> _DATASET EXTRACT_:
-------------------------

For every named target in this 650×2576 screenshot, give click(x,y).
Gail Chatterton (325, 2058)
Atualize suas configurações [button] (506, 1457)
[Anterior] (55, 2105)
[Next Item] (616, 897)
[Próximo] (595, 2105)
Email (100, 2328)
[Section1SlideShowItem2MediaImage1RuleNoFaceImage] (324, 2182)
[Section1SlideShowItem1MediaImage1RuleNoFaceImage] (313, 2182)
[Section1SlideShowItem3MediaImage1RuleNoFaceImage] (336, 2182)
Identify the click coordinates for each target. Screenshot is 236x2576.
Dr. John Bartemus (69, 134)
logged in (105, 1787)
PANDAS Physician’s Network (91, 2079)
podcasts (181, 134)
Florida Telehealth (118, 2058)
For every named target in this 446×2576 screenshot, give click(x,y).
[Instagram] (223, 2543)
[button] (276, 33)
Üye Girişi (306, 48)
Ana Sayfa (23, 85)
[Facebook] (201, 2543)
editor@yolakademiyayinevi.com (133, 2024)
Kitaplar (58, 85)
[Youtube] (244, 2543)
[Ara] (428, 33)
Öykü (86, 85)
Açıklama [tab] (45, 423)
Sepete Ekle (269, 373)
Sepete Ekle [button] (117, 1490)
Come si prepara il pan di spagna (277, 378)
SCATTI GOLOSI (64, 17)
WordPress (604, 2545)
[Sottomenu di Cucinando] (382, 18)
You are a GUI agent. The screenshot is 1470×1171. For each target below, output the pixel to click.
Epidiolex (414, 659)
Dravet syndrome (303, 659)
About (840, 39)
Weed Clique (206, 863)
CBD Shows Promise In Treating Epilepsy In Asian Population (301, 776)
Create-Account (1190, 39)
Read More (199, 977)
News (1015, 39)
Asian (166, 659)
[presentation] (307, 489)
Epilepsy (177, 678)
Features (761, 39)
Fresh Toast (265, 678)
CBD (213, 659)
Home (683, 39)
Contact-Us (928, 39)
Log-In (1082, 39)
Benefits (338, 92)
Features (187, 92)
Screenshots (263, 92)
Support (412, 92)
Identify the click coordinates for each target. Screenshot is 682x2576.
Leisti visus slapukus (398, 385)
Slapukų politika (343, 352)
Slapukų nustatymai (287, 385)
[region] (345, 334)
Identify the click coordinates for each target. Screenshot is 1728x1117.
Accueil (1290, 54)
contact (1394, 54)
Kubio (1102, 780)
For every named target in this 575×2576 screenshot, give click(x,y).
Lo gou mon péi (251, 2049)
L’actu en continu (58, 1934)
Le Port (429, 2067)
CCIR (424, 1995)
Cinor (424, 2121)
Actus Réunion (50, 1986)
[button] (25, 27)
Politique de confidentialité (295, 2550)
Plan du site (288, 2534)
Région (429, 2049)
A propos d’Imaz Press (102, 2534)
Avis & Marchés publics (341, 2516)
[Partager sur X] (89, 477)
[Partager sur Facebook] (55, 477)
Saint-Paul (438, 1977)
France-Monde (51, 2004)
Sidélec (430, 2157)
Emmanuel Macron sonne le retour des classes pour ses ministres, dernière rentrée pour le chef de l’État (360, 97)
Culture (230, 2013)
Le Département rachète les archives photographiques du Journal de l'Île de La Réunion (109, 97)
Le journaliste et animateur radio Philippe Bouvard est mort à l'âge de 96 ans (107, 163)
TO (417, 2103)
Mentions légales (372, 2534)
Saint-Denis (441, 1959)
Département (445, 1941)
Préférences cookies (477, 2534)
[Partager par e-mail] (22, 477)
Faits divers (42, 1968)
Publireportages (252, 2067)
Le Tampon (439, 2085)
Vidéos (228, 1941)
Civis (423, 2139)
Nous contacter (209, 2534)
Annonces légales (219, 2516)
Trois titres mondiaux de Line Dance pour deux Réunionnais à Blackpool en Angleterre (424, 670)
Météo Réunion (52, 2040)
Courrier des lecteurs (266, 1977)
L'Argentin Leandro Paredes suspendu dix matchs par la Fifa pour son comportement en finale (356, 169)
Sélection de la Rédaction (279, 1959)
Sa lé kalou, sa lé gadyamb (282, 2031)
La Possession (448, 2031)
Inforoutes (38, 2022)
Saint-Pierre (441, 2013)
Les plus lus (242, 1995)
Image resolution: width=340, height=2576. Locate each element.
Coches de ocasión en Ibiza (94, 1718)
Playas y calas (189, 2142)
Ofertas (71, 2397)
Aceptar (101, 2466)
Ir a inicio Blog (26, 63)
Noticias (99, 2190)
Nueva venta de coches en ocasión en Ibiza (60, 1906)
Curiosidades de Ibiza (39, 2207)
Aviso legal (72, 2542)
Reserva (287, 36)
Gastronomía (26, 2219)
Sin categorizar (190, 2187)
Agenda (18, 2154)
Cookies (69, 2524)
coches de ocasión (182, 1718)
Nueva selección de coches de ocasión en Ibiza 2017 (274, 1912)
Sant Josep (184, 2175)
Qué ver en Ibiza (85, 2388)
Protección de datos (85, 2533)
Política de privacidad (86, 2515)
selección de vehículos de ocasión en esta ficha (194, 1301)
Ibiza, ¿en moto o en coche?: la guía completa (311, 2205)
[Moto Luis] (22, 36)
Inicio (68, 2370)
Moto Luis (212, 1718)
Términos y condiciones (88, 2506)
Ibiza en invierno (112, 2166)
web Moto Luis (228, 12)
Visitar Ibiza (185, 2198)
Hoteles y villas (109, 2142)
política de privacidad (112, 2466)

-------------------------

> _AIM OF THE EXERCISE_: Reproduce exactly the stretch of lines that starts at the one containing "Cookies (69, 2524)" and ends with the final line of the data, including both ends and nothing more.

> _SOLUTION TO THIS TASK_:
Cookies (69, 2524)
coches de ocasión (182, 1718)
Nueva selección de coches de ocasión en Ibiza 2017 (274, 1912)
Sant Josep (184, 2175)
Qué ver en Ibiza (85, 2388)
Protección de datos (85, 2533)
Política de privacidad (86, 2515)
selección de vehículos de ocasión en esta ficha (194, 1301)
Ibiza, ¿en moto o en coche?: la guía completa (311, 2205)
[Moto Luis] (22, 36)
Inicio (68, 2370)
Moto Luis (212, 1718)
Términos y condiciones (88, 2506)
Ibiza en invierno (112, 2166)
web Moto Luis (228, 12)
Visitar Ibiza (185, 2198)
Hoteles y villas (109, 2142)
política de privacidad (112, 2466)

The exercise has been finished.